The plan is subject to shareholders’ approval at an extraordinary general meeting on April 26, 2021, as well as regulatory approvals.
The International Finance Corporation (IFC) is proposing an investment of up to Rs. 155 crores ($21m) by way of subscription to preferential issue of equity shares and subscription of FCCBs.
The proposed investment includes a preferential allotment of 6,756,757 equity shares with a value of Rs. 10 ($0.14) each at a price of Rs. 111/$1.51 (including a premium of Rs. 101/$1.38 per equity share) for a total consideration of Rs. 75 crores ($10.2m). Additionally, as part of the proposed investment, IFC would be offered to subscribe to FCCBs aggregating up to $11m by private placement to be converted at, subject to applicable laws, a conversion price of Rs. 145 ($1.98) per equity share with a five-year maturity to redemption.
Sixth Sense Venture Advisors LLP, India’s first domestic, consumer-centric venture fund, also proposed an investment of Rs. 50 crores ($6.8m) by way of preferential allotment of 4,504,505 equity shares of face value Rs. 10 each at a price of Rs. 111 each (including a premium of Rs. 101 per equity share).
The promoters will further invest Rs. 111 crores, ($15m), which includes preferential allotment of 5,000,000 convertible share warrants in the name of Devendra Prakash Shah along with 5,000,000 to Netra Pritam Shah, convertible into equity shares with a face value of Rs. 10 each fully paid up, on a preferential basis, at a price of Rs. 111 (including premium of Rs. 101) per share warrant. With this, the promoter holding in the company would be maintained at 46%.
Devendra Shah, chairman said, “We would like to thank our existing shareholders for their continued trust and support during the pandemic. We are pleased to welcome on board marquee investors like IFC & Sixth Sense Ventures who strongly believe in the growth potential of the company. At Parag Milk Foods, we have leapfrogged during these times by focusing on key consumer categories and have focused to enhance the long-term performance of the company.

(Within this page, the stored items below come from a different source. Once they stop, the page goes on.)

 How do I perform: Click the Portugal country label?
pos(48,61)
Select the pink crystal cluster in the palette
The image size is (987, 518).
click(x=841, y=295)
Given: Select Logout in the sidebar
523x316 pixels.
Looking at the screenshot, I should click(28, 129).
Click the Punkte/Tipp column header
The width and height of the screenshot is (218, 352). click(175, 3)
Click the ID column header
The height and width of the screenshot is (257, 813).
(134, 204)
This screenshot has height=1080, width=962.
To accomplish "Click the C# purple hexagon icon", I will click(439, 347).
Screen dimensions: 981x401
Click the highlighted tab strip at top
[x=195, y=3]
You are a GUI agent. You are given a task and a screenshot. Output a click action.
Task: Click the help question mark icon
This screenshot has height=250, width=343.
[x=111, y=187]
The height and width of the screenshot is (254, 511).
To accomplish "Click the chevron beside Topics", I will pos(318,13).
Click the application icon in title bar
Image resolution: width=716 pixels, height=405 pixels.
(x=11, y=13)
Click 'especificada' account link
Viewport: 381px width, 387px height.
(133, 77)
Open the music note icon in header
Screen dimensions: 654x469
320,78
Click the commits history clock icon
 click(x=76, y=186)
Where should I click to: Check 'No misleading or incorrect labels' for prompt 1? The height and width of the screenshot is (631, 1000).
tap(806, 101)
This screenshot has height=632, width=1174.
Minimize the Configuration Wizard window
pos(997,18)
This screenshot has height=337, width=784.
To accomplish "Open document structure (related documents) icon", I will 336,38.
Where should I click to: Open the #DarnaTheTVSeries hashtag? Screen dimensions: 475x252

“We are looking at replacing our short-term working capital limits by NCDs, where there is a two-year moratorium, as well as reduce the overall debt burden. The funds that will be raised through FCCB will be utilized for meeting our capex requirements over the next two years and would free up our cash flows during that period. Additionally, the proceeds of preferential shares and warrants would be utilized to reduce short-term debt limits and enhance working capital for future growth. This would provide enough firepower to bolster the balance sheet and propel the company for future growth.”